Comment la base syndicale a débordé

Sans cette surdité du gouvernement, le mouvement serait-il sorti du cadre bien huilé voulu par les directions de la CGT et de la CFDT ? La CFDT avait annoncé à son congrès qu’elle accepterait le report des âges légaux de départ si la pénibilité était prise en compte.

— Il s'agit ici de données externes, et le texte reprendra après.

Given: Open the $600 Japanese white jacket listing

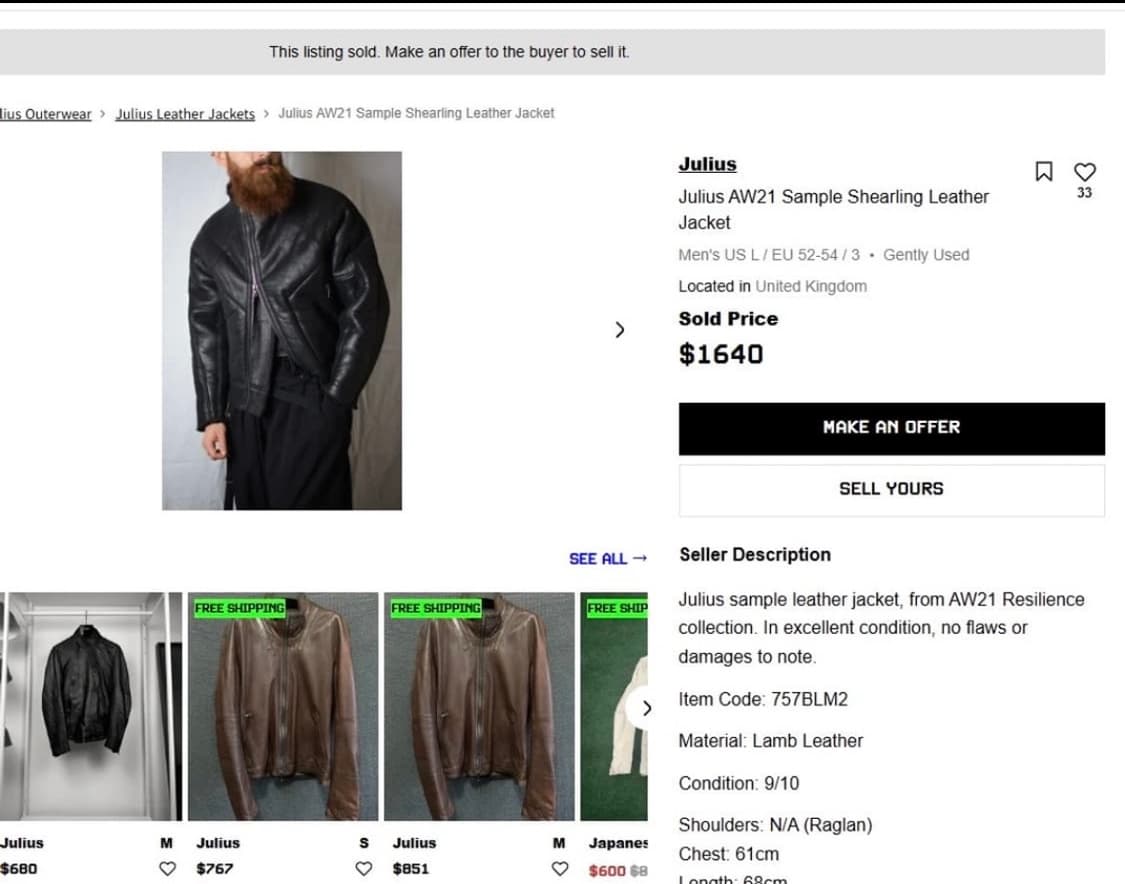Looking at the screenshot, I should coord(614,720).
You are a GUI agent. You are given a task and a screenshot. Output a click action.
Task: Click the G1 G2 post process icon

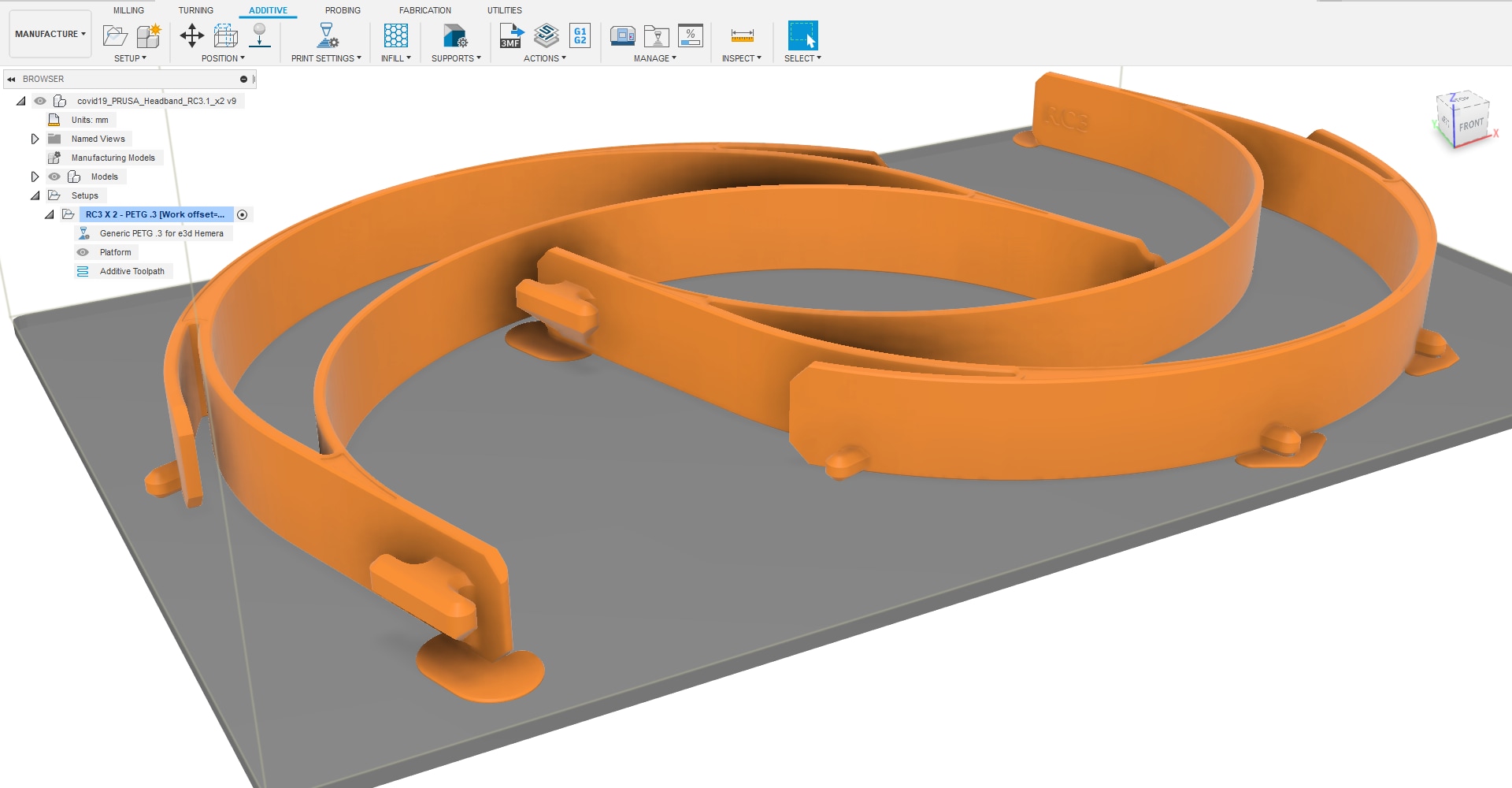click(580, 35)
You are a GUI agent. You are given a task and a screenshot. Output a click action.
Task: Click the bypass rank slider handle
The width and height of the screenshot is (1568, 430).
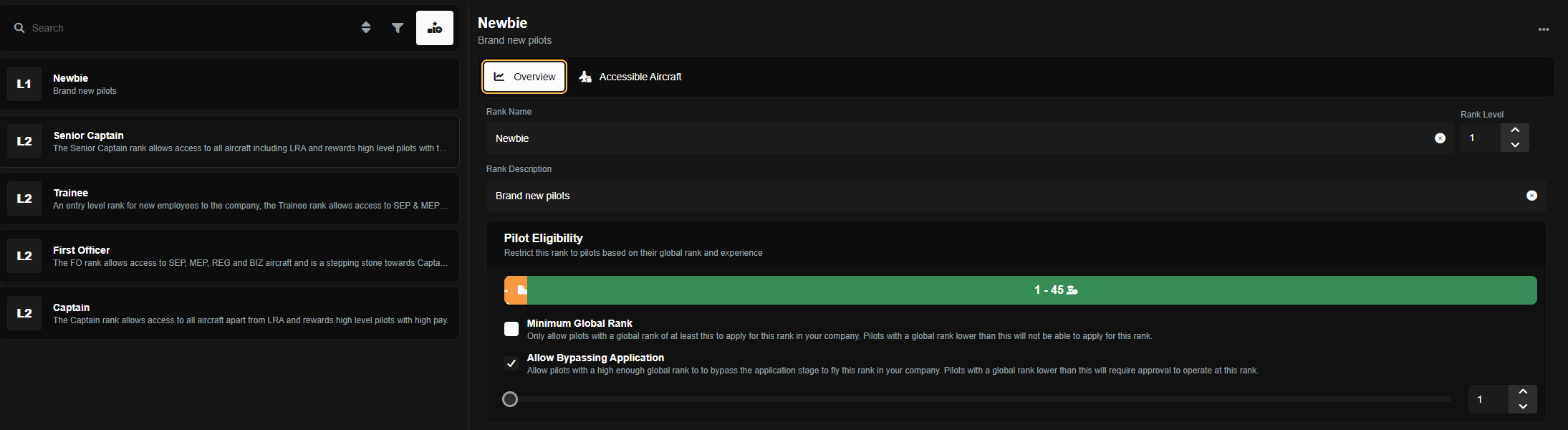tap(510, 399)
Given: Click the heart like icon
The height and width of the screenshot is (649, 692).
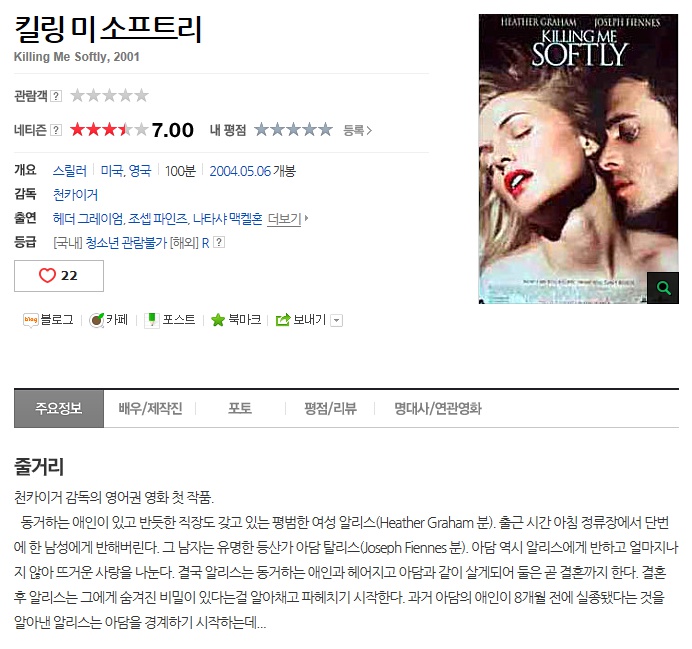Looking at the screenshot, I should 47,275.
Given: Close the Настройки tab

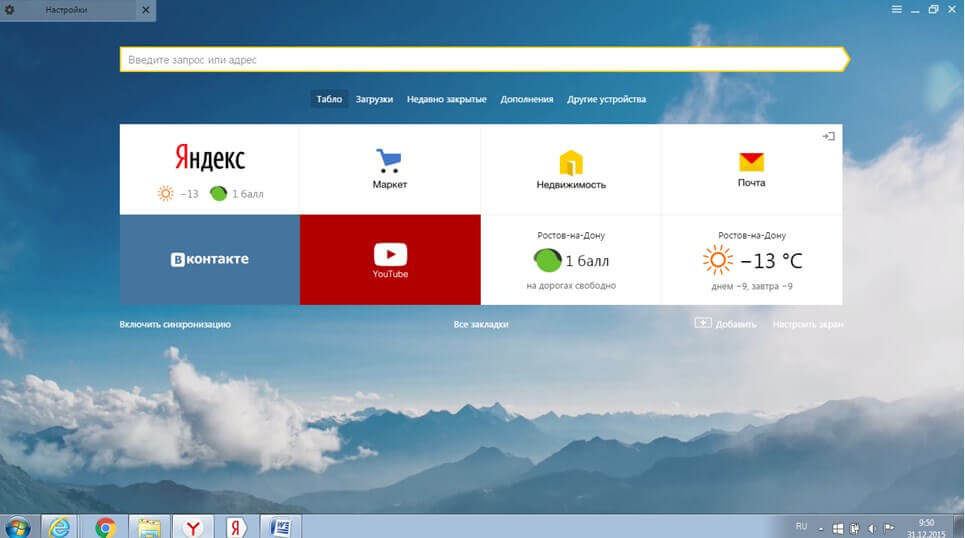Looking at the screenshot, I should [x=145, y=10].
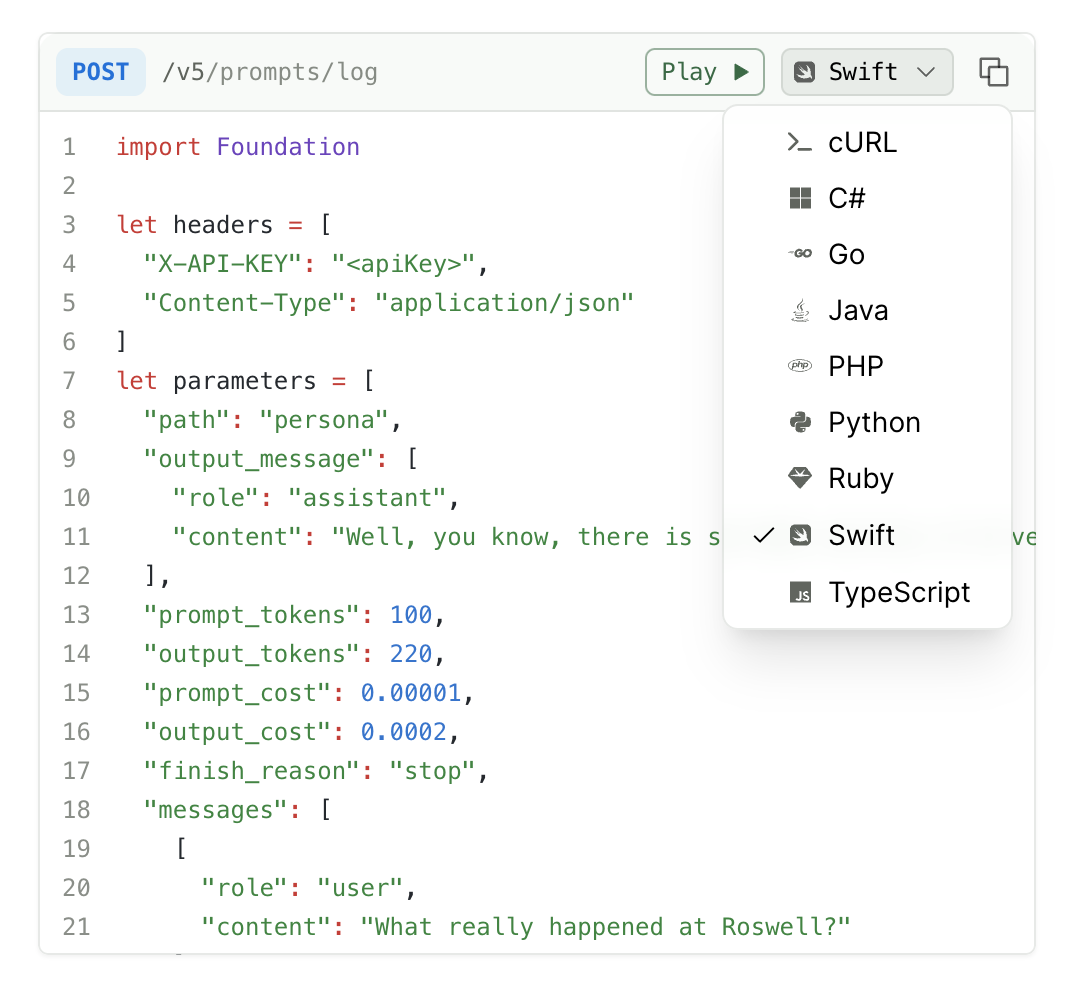Viewport: 1086px width, 988px height.
Task: Click the checkmark next to Swift
Action: click(763, 535)
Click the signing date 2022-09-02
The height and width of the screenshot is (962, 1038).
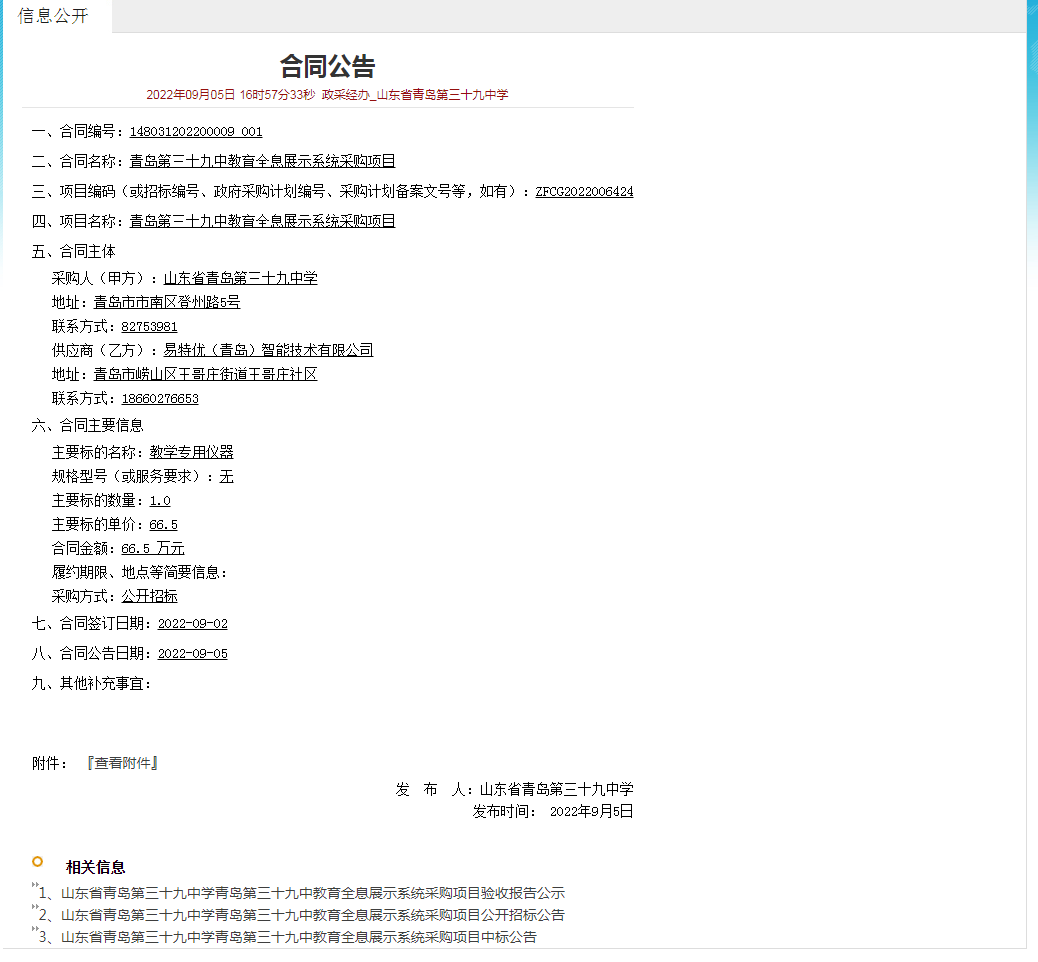click(193, 624)
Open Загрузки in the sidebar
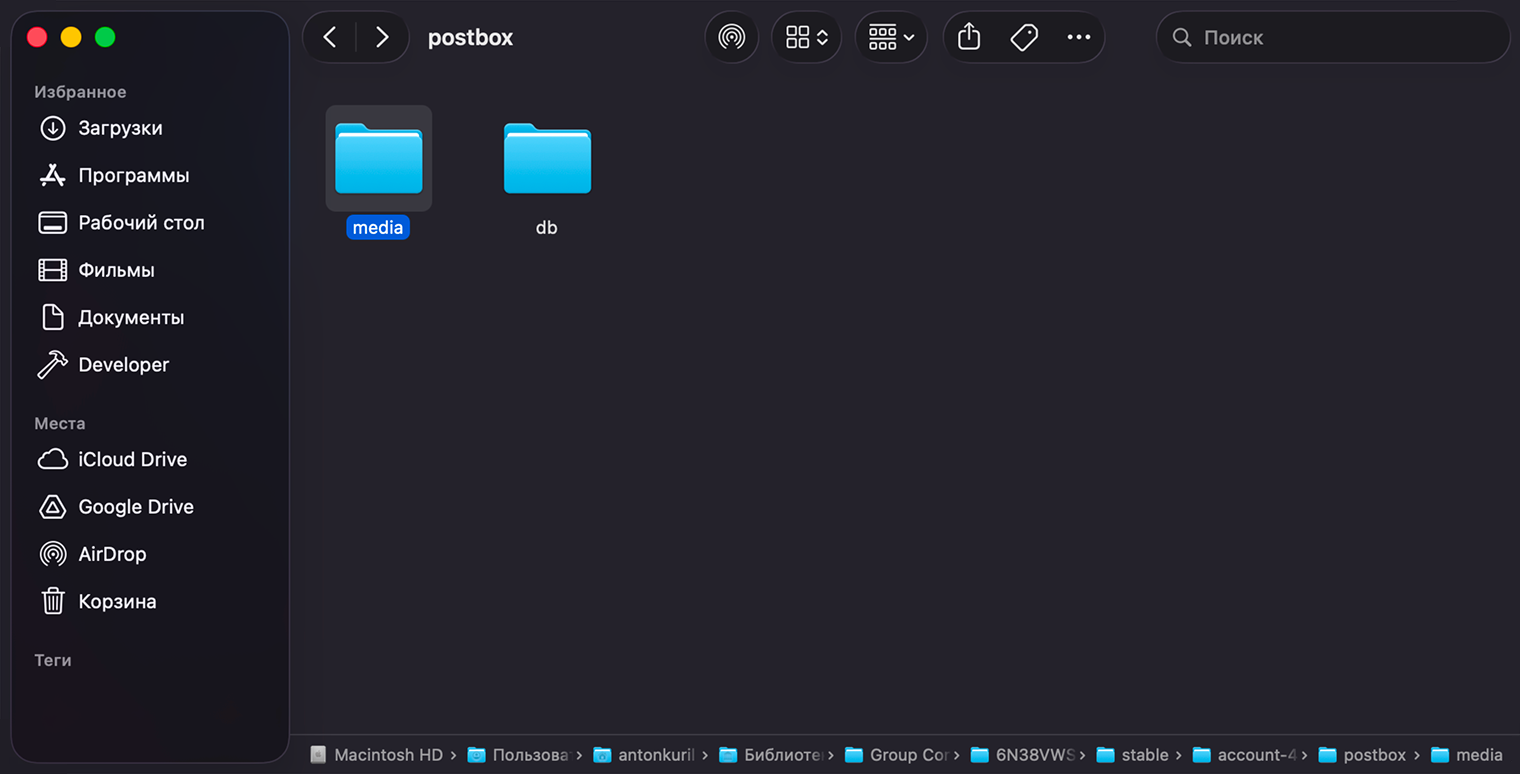Screen dimensions: 1520x774 (120, 128)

Si le gouvernement l’avait concédé après les journées d’action de septembre, elle aurait crié victoire et la CGT se serait offusquée sans agir, accusant la division syndicale. Faussement gagnantes, elles auraient confirmé leur position (respectivement réformiste et pseudo combative) à l’horizon des élections professionnelles. Sentant venir le traquenard, maintes équipes syndicales CGT, FSU et même CFDT, ainsi que Solidaires et FO dans leur ensemble, ont tâché d’ancrer la mobilisation en se positionnant pour le retrait pur et simple du projet de loi. Deux appels de syndicalistes pour la grève générale ont rapproché les équipes syndicales combatives de diverses obédiences [1].

Mais au final, la posture « intransigeante » du gouvernement a mis Thibaut et Chérèque dos au mur. La CGT a préféré accompagner sa base plutôt que de justifier une capitulation sans combat, impulsant des reconductions après la journée d’action du 12 octobre (transports, chimie, impôts, collectivités territoriales...), contrairement aux journées précédentes où seules Solidaires et quelques fédérations CGT y appelaient. Au même moment, les lycéen-ne-s puis les étudiant-e-s entraient dans la lutte.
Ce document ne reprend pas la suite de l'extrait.